Musk rejects disinformation czar’s Twitter advice

by Will Tubbs

Willie R. Tubbs, FISM News

 

In addition to being among the world’s foremost authors of amateurish song parodies, the head of the Biden administration’s new Disinformation Governance Board is also an aspiring editor … of tweets. Your tweets. Or at least tweets she views as lacking proper context.

But, if the presumptive next owner of Twitter is to be believed, the Twittersphere will never be subjected to Nina Jankowicz’s goal of creating a privileged class capable of shoehorning leftist dogma into every political conversation.

In a one-word tweet Thursday afternoon, one that read simply “disconcerting,” Elon Musk indicated he would not be conferring upon verified Twitter users the ability to edit or contextualize tweets those users found objectionable on the grounds of dis- or misinformation.

 

A half-hour later, Musk added an only slightly longer tweet that read, “Don’t Diss information.”

The inspiration for Musk’s brief, though forceful, stance was the emergence of video from an undated Zoom videoconference, viewable in the tweet embedded above, in which Jankowicz advocates for granting verified Twitter users permission to edit the social media platform in a manner similar to Wikipedia, the online encyclopedia that is, strictly speaking, editable by anyone.

“Verified people can essentially start to ‘edit’ Twitter the same sort of way that Wikipedia is, so they can add context to certain tweets,” Jankowicz said, later adding, “Just as an easy example, not from any political standpoint, if President Trump were still on Twitter and tweeted a claim about voter fraud, someone could add context from one of the 60 lawsuits that went through the court or something that an election official said.”

Even if one accepted that Jankowicz is somehow neutral on matters of truth or politics, FISM has covered in detail the ways in which she is not, the disinformation czar left little doubt as to her leanings when it comes to how many people should have the ability to correct the Twitter record.

Jankowicz, who is verified, complained there are “a lot of people who shouldn’t be verified who aren’t, you know, legit.”

She did not expand upon what she meant by that, or what standards Twitter should use to verify someone.

The general idea behind verification is that Twitter certifies the person operating an account is or represents the person or organization they claim to be or represent.

Verification originally emerged as a means of separating fake celebrity and political accounts from real.

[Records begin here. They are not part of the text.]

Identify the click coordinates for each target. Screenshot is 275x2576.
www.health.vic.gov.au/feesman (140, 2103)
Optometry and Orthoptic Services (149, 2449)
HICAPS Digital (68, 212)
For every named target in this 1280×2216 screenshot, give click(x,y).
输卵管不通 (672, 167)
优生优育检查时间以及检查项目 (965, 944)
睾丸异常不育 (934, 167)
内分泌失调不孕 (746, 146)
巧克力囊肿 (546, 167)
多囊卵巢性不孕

However, in recent years, the idea of Twitter verification has been coopted as a means of rewarding or punishing users based on their political thoughts.

For example, far right firebrand Milo Yiannapolous, who has since been expelled from Twitter, once lost his verification even though there was no doubt that Yiannapolous was the person operating the account.

Musk is expected to loosen the restrictions on Twitter and make it more welcoming to a broader collection of opinions, even those that might strike some as objectionable. He also supports the idea of allowing individual users to edit their own posts.

“I invested in Twitter as I believe in its potential to be the platform for free speech around the globe, and I believe free speech is a societal imperative for a functioning democracy,” Musk wrote in an SEC filing last month.

For Jankowicz, this week’s revelation is the latest in a long line of evidence that calls into question the disinformation czar’s ability to neutrally or even accurately determine fact from fiction.

As of this writing, neither Jankowicz or the man who hired her to run the Disinformation Governance Board, Secretary of Homeland Security Alejandro Mayorkas, have commented on the czar’s Twitter editing plan.

Jankowicz, who previously tweeted ad nauseum, has only posted twice in May.

Last week, while facing questioning from Louisiana Sen. John Kennedy and Missouri Sen. Josh Hawley, Mayorkas admitted he had interviewed Jankowicz and no one else for the job she now holds and that he was unaware of videos showing her singing various parodies or a tweet in which she endorsed the man who created the long-since-debunked Steele dossier.